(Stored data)
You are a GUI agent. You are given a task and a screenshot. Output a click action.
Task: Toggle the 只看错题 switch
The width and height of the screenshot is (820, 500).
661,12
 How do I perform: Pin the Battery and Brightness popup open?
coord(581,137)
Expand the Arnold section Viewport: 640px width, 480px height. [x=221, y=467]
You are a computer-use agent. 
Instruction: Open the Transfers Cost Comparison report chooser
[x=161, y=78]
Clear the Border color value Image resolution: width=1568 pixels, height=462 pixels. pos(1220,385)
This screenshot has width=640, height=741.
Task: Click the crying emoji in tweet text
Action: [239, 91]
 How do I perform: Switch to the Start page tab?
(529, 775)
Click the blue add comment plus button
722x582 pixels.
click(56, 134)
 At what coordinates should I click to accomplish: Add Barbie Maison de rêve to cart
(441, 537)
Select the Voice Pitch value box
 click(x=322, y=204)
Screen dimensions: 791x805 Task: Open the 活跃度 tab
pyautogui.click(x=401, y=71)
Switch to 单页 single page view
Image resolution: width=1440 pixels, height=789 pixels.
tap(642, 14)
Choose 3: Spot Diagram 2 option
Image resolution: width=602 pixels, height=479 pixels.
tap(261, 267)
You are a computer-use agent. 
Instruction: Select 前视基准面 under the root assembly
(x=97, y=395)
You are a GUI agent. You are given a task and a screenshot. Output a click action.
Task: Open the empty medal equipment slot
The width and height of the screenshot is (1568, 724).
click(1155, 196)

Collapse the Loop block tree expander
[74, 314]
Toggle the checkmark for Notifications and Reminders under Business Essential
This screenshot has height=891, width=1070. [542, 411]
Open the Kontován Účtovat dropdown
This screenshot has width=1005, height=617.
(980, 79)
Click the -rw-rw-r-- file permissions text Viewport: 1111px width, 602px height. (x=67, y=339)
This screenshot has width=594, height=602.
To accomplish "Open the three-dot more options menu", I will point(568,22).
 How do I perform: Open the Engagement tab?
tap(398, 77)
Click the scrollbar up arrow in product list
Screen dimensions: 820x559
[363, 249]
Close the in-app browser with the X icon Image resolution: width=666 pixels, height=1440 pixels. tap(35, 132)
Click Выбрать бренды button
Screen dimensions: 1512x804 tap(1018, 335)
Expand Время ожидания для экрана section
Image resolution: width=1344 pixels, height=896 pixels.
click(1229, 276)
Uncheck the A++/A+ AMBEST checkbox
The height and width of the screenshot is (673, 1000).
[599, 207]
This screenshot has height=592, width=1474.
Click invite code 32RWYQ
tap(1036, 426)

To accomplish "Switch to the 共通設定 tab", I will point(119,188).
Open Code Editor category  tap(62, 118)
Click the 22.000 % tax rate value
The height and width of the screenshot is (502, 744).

TASK — Wherever "will" occurs in the records above, copy the line it sits in.

OUTPUT FOR THIS EXERCISE —
To accomplish "Open the three-dot more options menu", I will point(568,22).
To accomplish "Switch to the 共通設定 tab", I will point(119,188).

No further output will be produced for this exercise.